START RECORDS FOR THE TASK
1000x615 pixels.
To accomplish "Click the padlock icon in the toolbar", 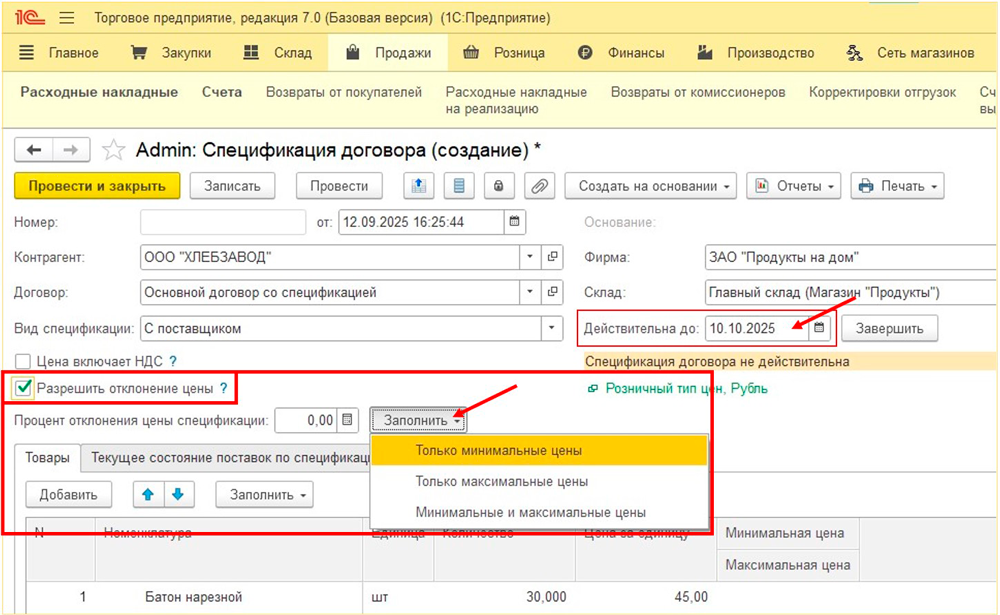I will click(x=498, y=186).
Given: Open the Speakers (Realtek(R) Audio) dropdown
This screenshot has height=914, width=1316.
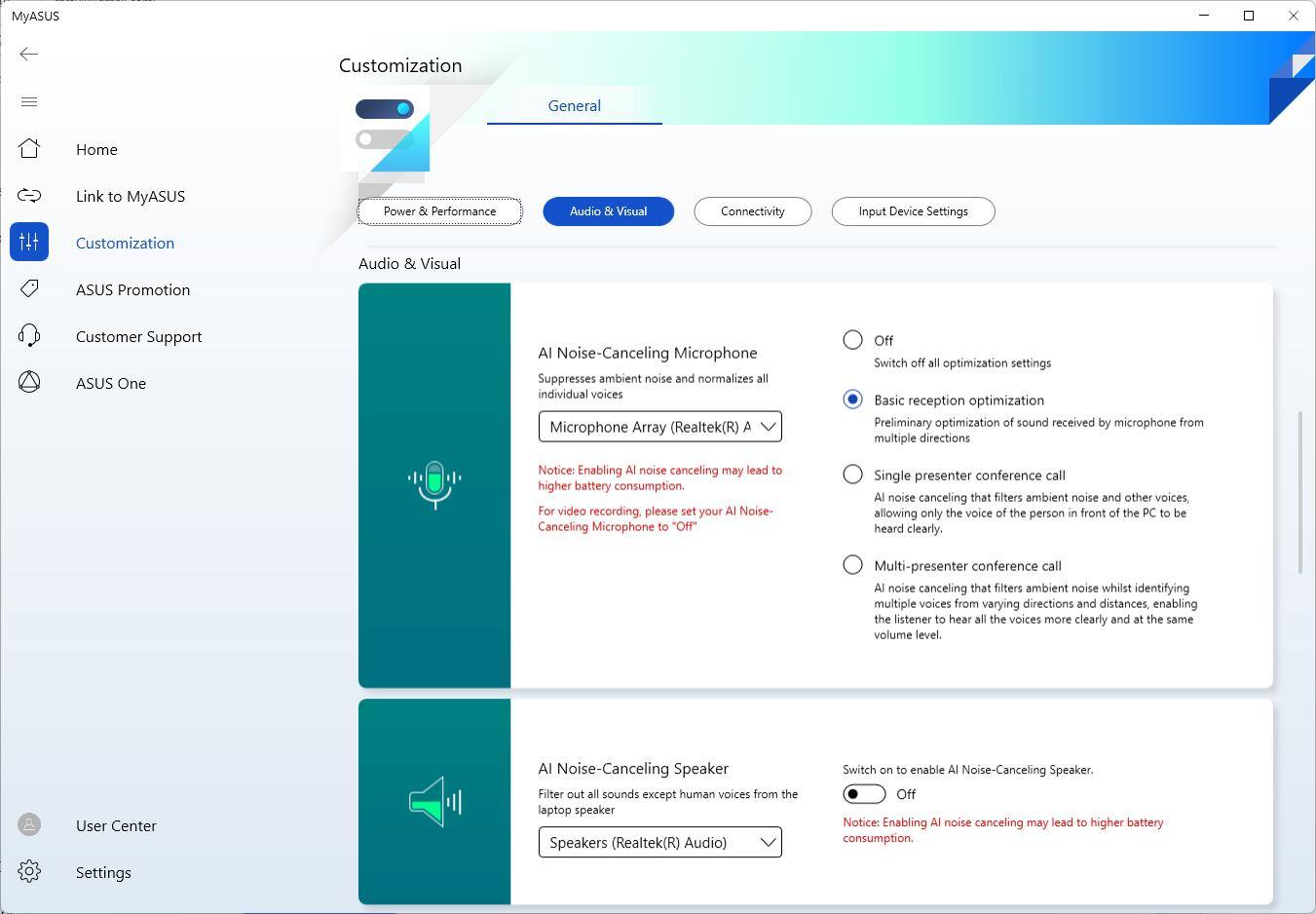Looking at the screenshot, I should coord(659,843).
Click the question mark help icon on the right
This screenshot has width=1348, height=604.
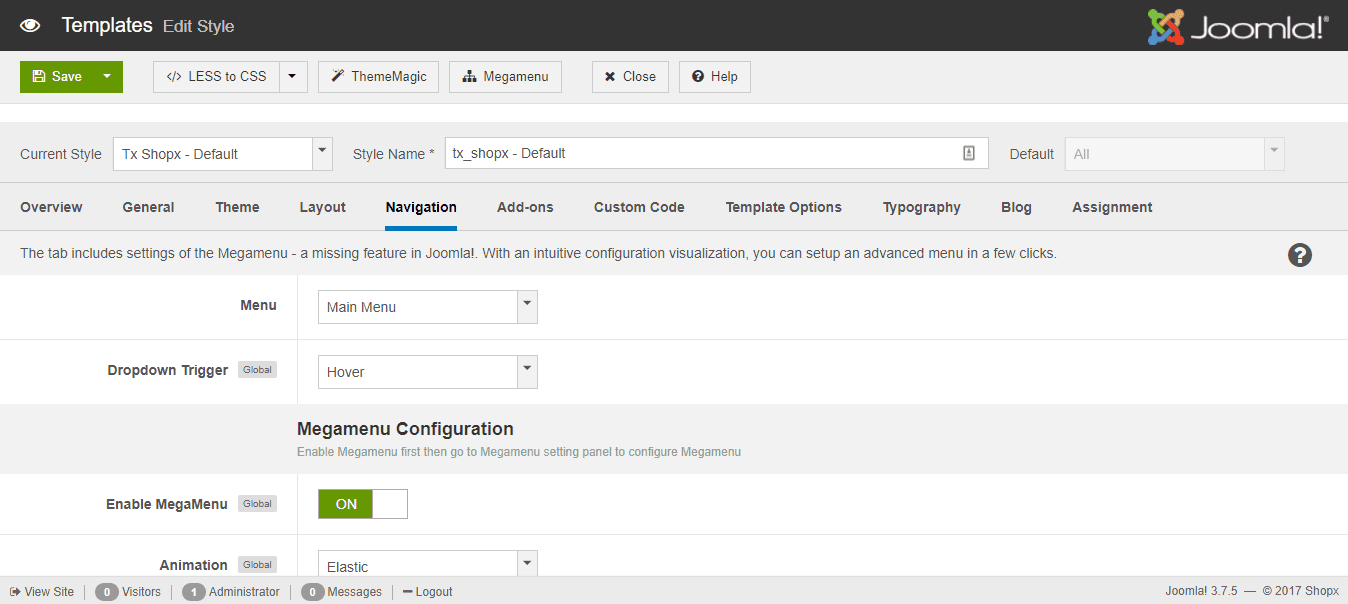tap(1299, 255)
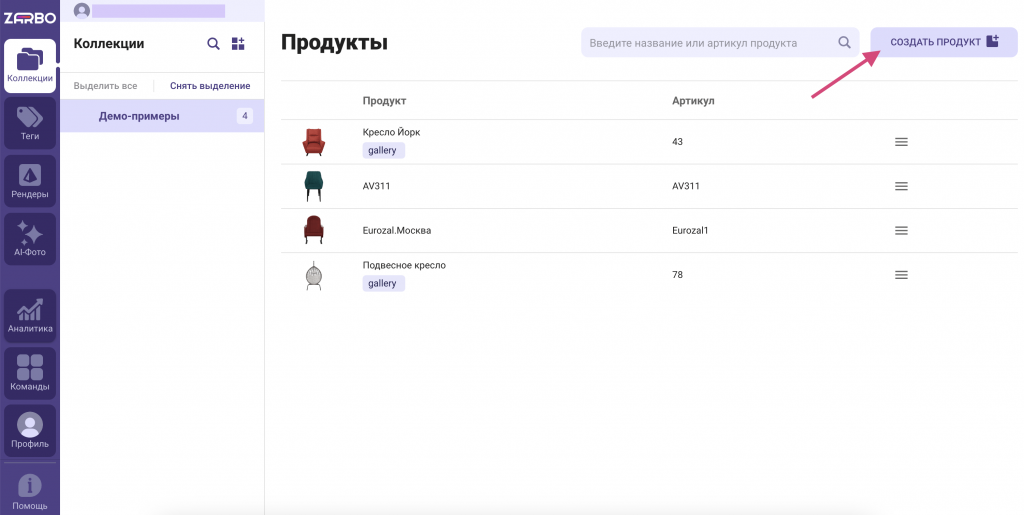The width and height of the screenshot is (1024, 515).
Task: Open the Теги section in sidebar
Action: click(30, 124)
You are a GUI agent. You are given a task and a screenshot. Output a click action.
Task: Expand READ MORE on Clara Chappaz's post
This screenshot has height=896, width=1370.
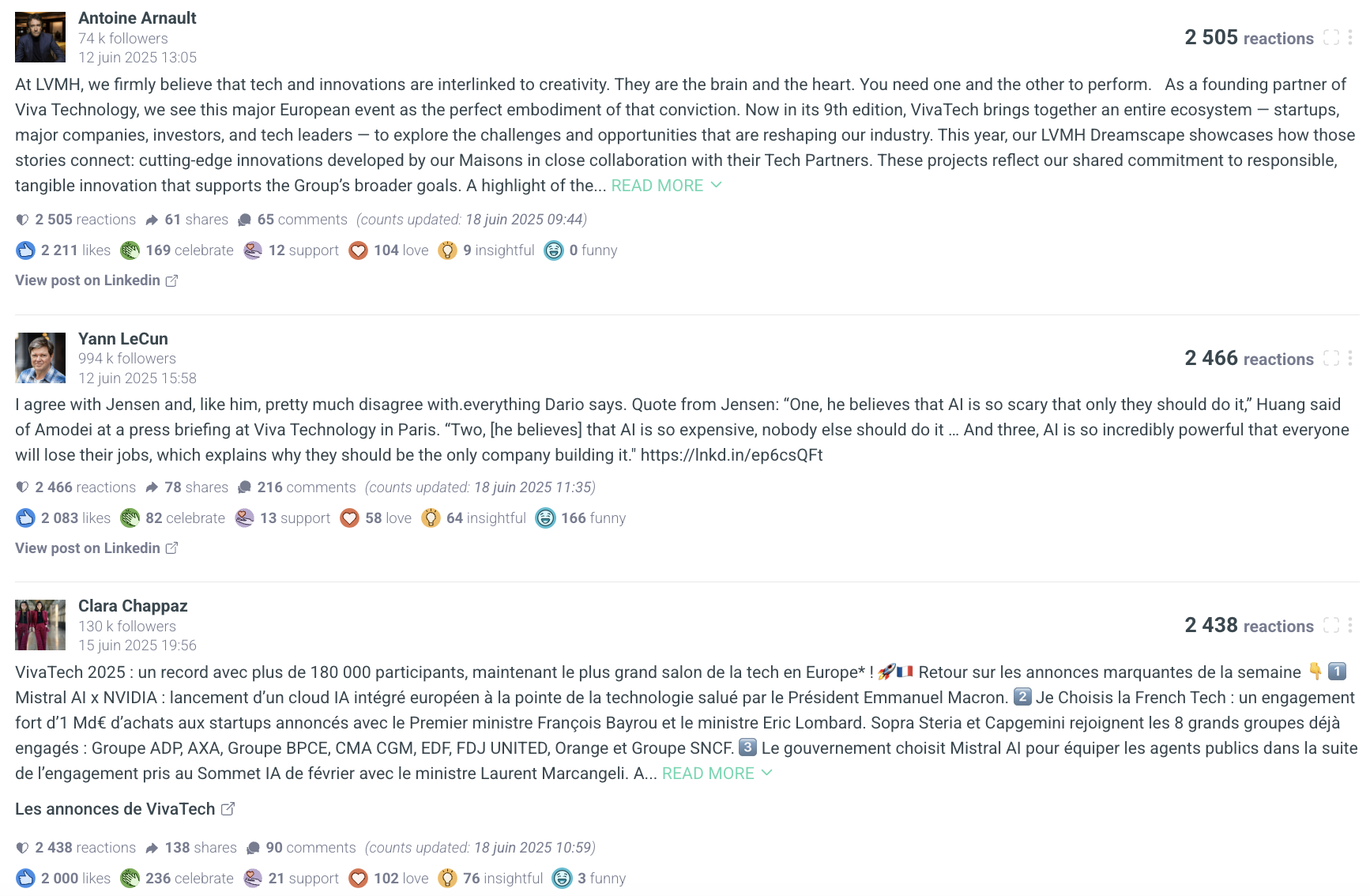pos(717,774)
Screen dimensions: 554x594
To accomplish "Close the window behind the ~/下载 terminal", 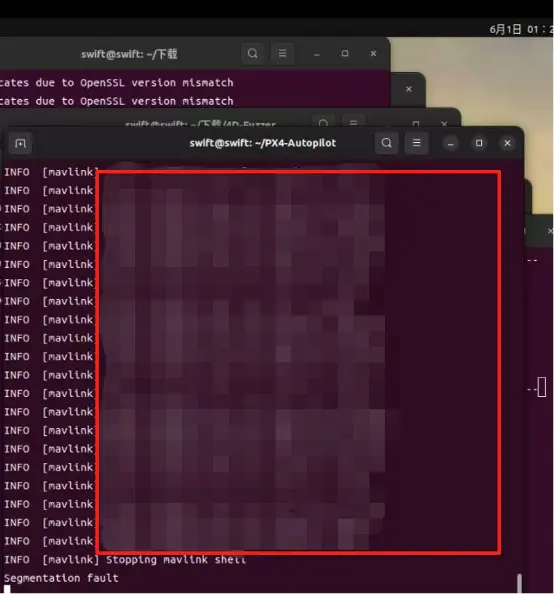I will coord(408,89).
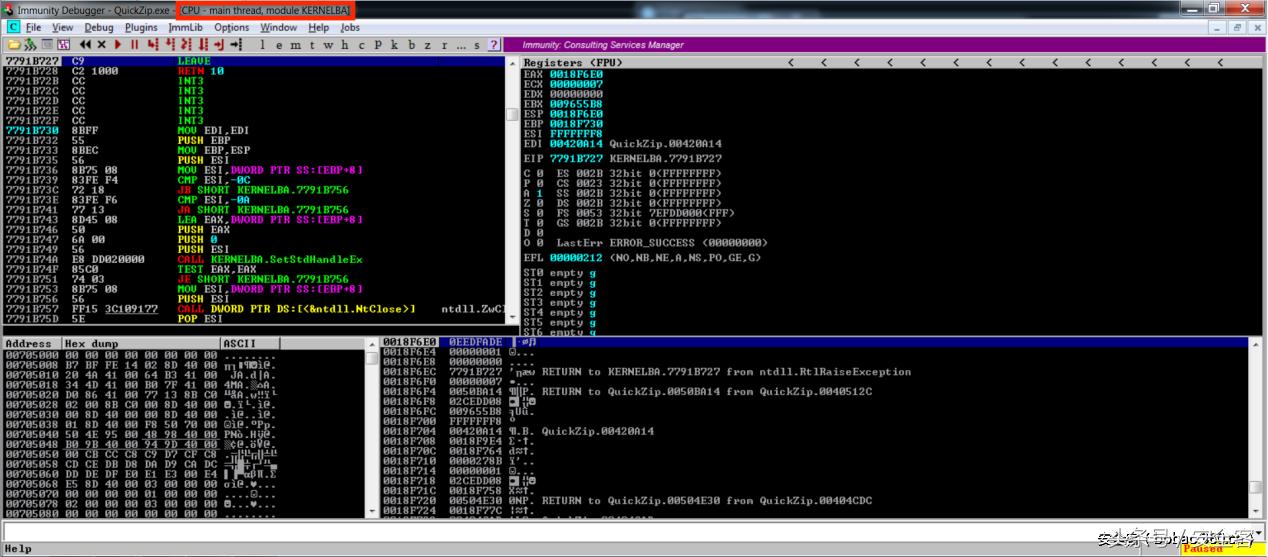Screen dimensions: 1268x557
Task: Toggle the carry flag C value
Action: coord(540,172)
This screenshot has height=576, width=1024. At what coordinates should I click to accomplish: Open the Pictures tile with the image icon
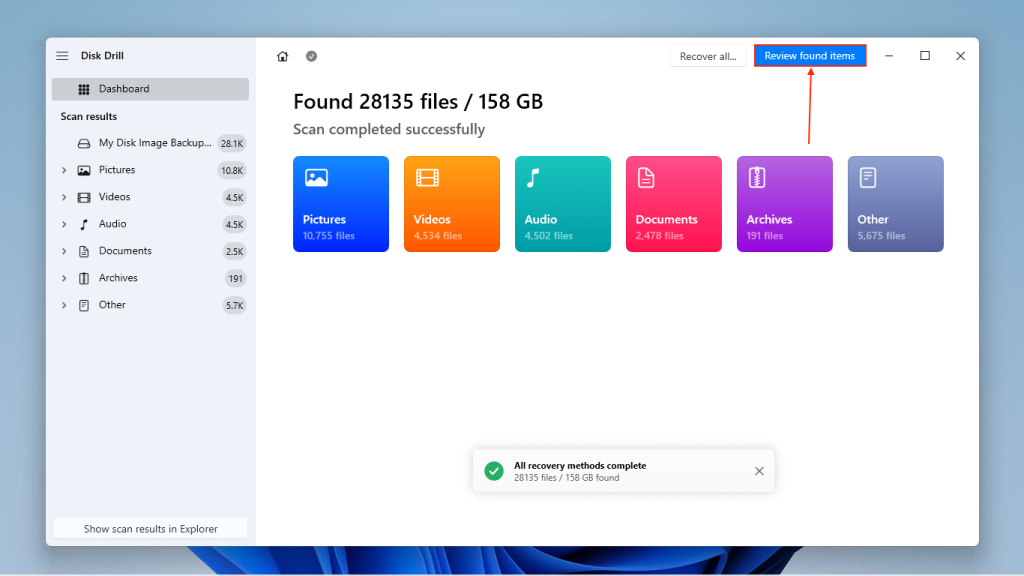[316, 176]
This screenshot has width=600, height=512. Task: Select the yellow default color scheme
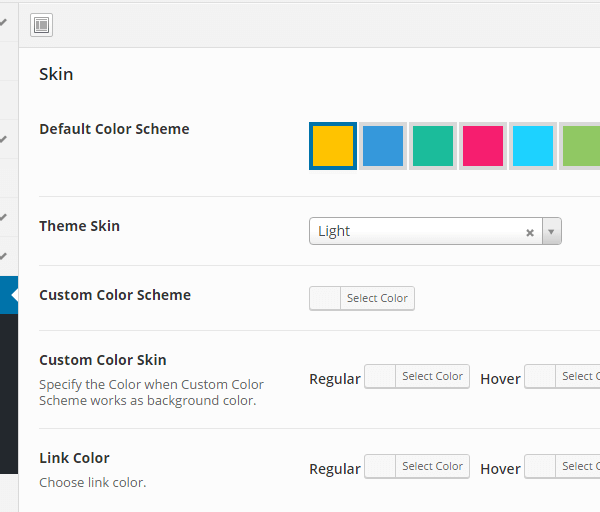(x=333, y=146)

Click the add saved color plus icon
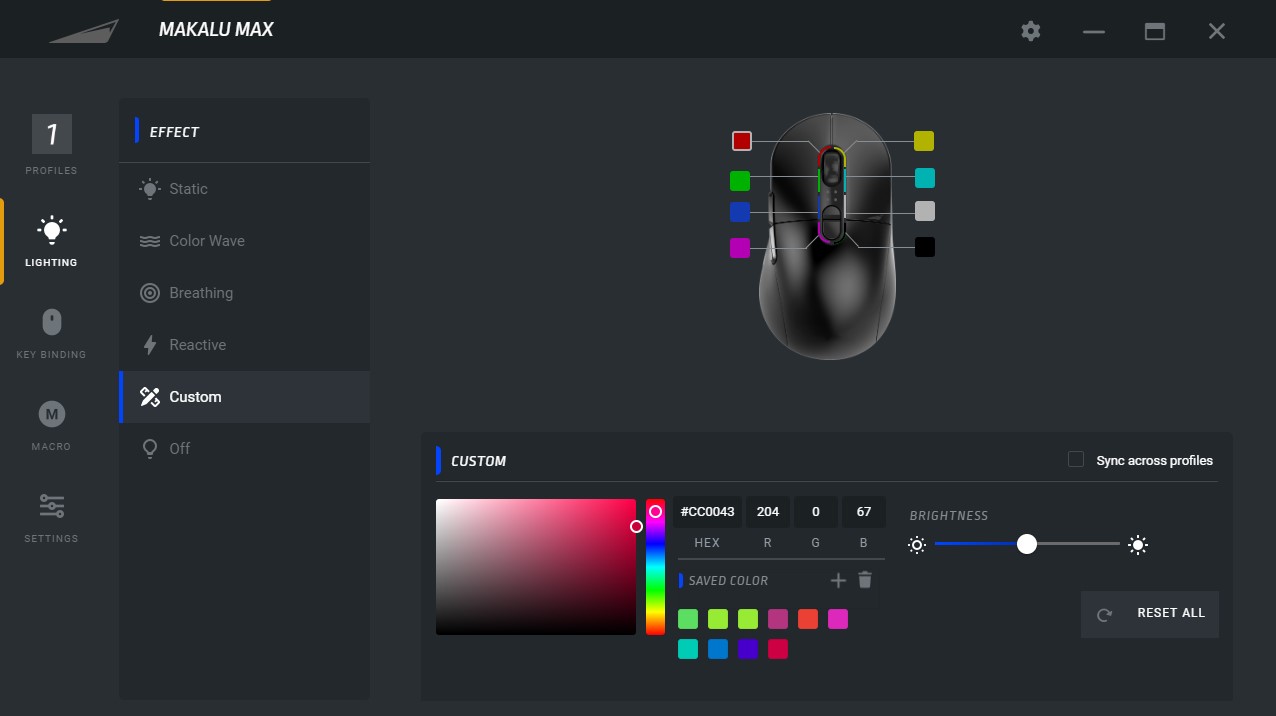tap(838, 580)
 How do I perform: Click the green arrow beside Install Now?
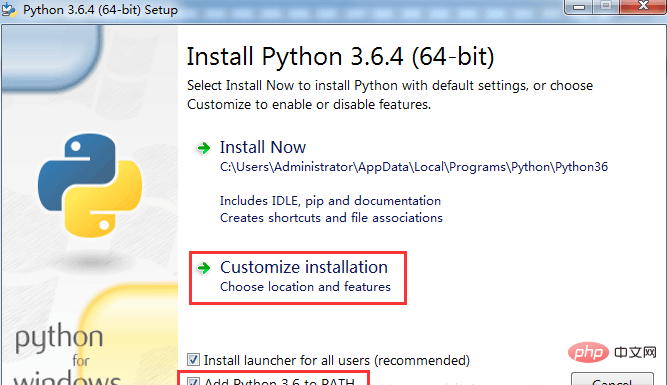(x=203, y=148)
END RECORDS FOR THE TASK
Retype precisely, and only, the lines from the one holding "This screenshot has width=600, height=512." through the final line of the data above, with the pictures omitted.

COMPLETED TASK:
This screenshot has width=600, height=512. Task: Select the yellow default color scheme
(x=333, y=146)

Click the add saved color plus icon
tap(838, 580)
 How do I perform: Click the green arrow beside Install Now?
(x=203, y=148)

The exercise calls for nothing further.